Manage Network Attached Storage
The RCC Cluster can integrate with Lustre and NFS file systems. You can add and remove network attached storage on-the-fly. This documentation will walk you through how to use the cluster-services
command line interface to manage network attached storage.
Recommended Storage Solutions
The RCC Cluster is capable of integrating with NFS and Lustre file systems. For NFS, Google Cloud Filestore is the recommended solution.
If you anticipate a large number high throughput computing (HTC) workloads, or large parallel IO tasks, Lustre is ideal. To deploy a Lustre file system, you can use the open-source Lustre-GCP <https://github.com/FluidNumerics/lustre-gcp_terraform> repository to bake your own VM images and deploy a Lustre file system.
Managing File systems with Terraform
The RCC Terraform deployment module allows you to deploy a cluster with Filestore and/or Lustre. If you have not provisioned your cluster yet, or you are ok with re-deploying your current cluster, you can provision network attached storage resources upon deployment.
Mounting a new file system on an existing cluster
Initialize cluster-services
If this is your first time running the cluster-services
command on your RCC cluster, you need to first initialize this utility.
To initialize cluster-services
,
Log on to your cluster’s controller instance
Go root by running :code: sudo su
Run :code: cluster-services init. On Debian and Ubuntu RCC systems, you will need to reference the full path to
cluster-services
, e.g./apps/cls/bin/cluster-services init
After initializing cluster-services
, you can log out of the controller.
Add a new mount
The workflow for using cluster services is as follows :
Create a cluster configuration file
Edit the cluster configuration file
Preview changes to your system
Apply changes to your system
To use the cluster-services CLI, you will need to be a root user. For the steps given in this section, make sure that you are logged into your cluster’s login node.
Create a cluster-configuration file
To create a cluster configuration file, you will use the cluster-services list all
command.

» Recorded information

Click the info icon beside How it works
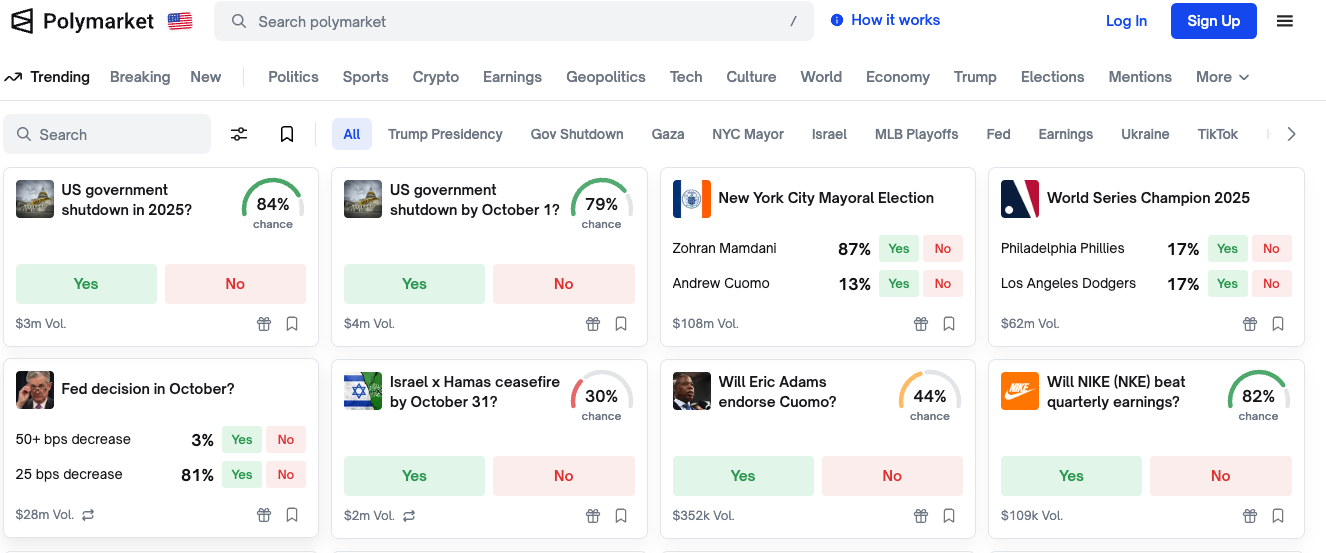The height and width of the screenshot is (553, 1326). pos(837,20)
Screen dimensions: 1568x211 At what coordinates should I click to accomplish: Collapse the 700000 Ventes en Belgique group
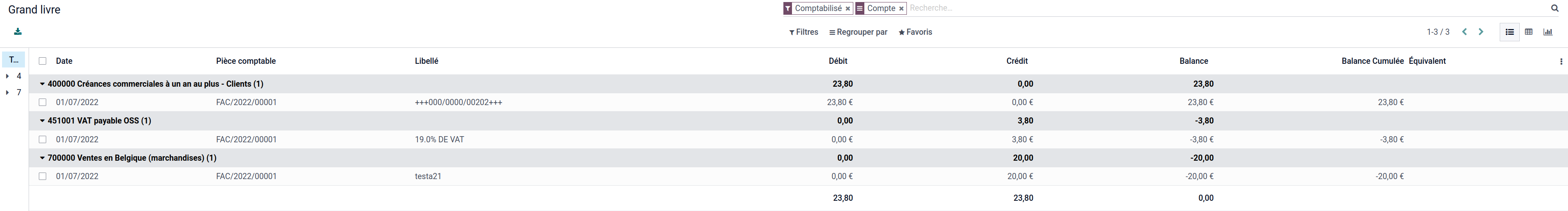[43, 158]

» Things to do
[1] In the network attached storage page, what is the recommended solution for NFS?
[2] Print the network attached storage page from "Recommended Storage Solutions" up to and including "Lustre file system.".
[3] Do these statements agree with the network attached storage page? (a) Using the cluster-services CLI requires being a root user. (b) Network attached storage can only be added when the cluster is first deployed. (c) A cluster configuration file is created with the cluster-services list all command. For each, answer yes or no and quote the deciding words.

» Answers provided
[1] Google Cloud Filestore

[2]
Recommended Storage Solutions
The RCC Cluster is capable of integrating with NFS and Lustre file systems. For NFS, Google Cloud Filestore is the recommended solution.
If you anticipate a large number high throughput computing (HTC) workloads, or large parallel IO tasks, Lustre is ideal. To deploy a Lustre file system, you can use the open-source Lustre-GCP <https://github.com/FluidNumerics/lustre-gcp_terraform> repository to bake your own VM images and deploy a Lustre file system.

[3]
(a) Yes: "To use the cluster-services CLI, you will need to be a root user."
(b) No: "You can add and remove network attached storage on-the-fly."
(c) Yes: "To create a cluster configuration file, you will use the cluster-services list all command."